# [Exercise aim]
When you retype the data, keep every word exactly and include none of the pictures.

---------------

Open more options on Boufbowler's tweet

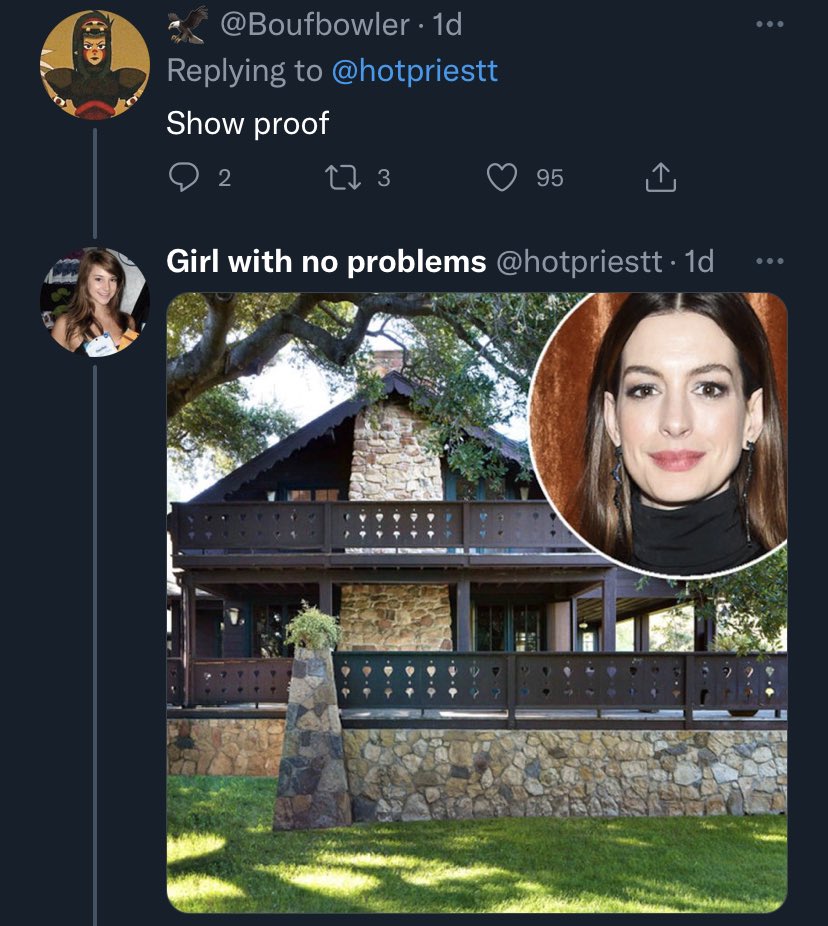point(769,23)

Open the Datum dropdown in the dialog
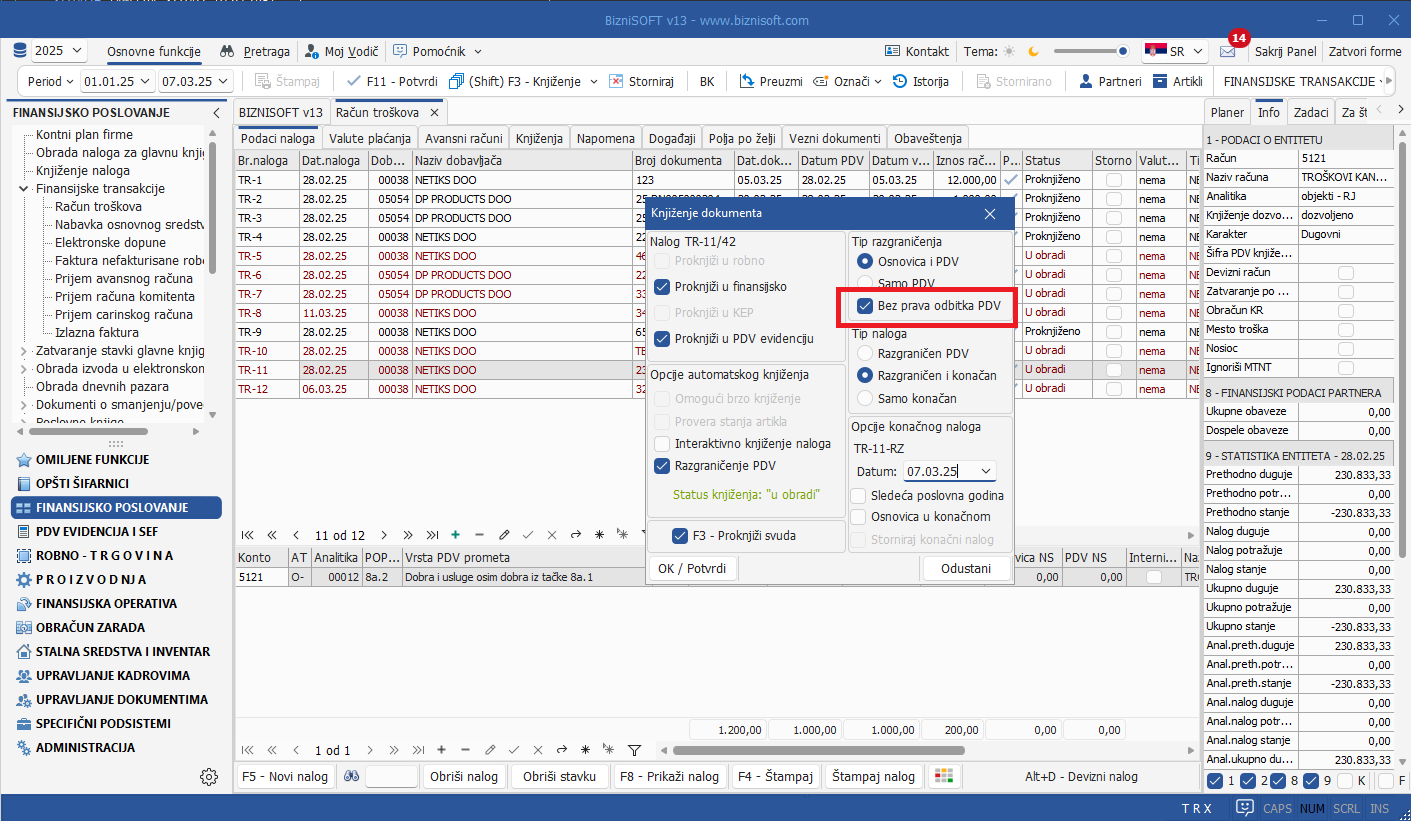tap(986, 471)
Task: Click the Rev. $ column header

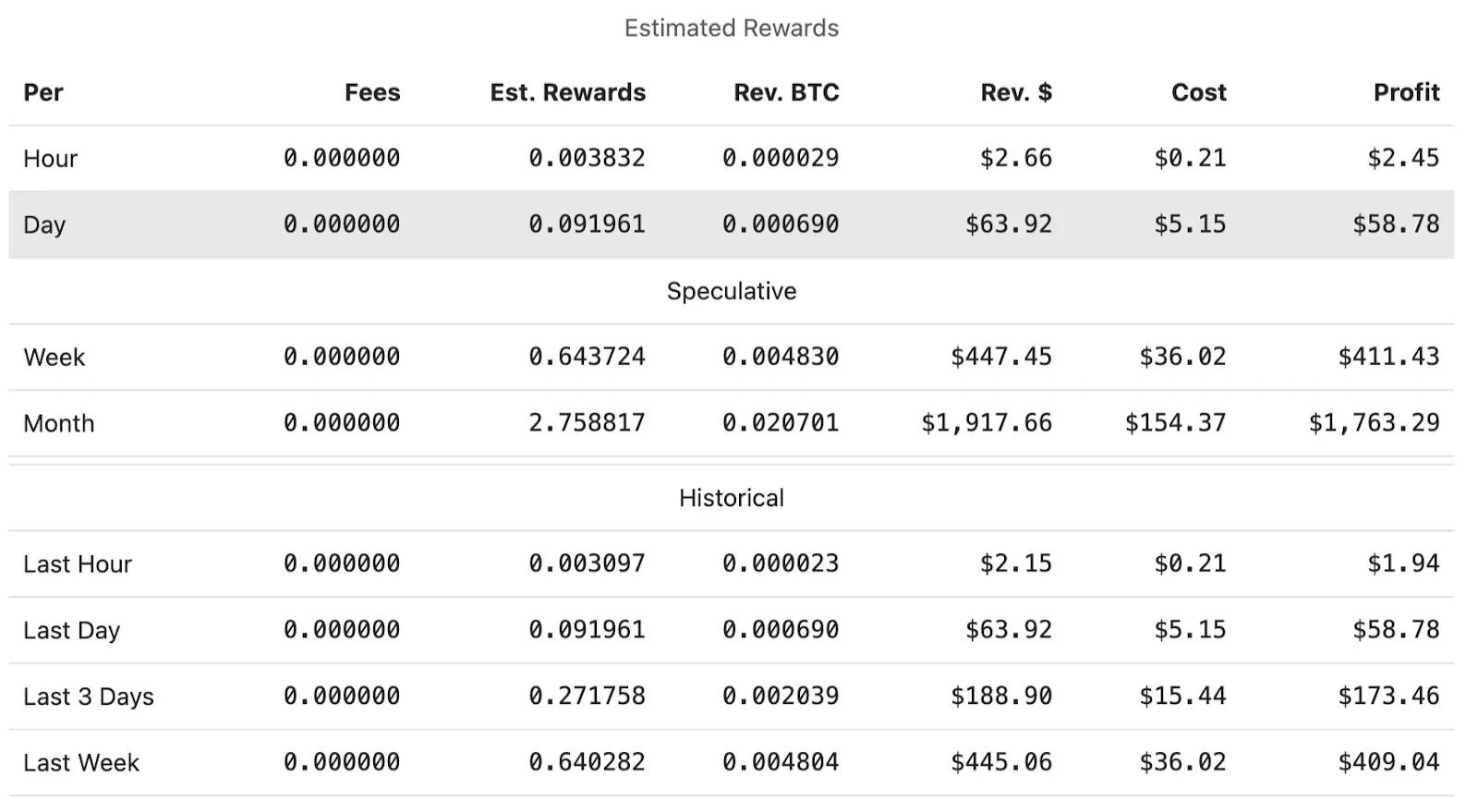Action: coord(1015,92)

---------------

# [Response]
Open more options on Boufbowler's tweet

point(769,23)

Open the Datum dropdown in the dialog
tap(986, 471)
Task: Click the Rev. $ column header

Action: coord(1015,92)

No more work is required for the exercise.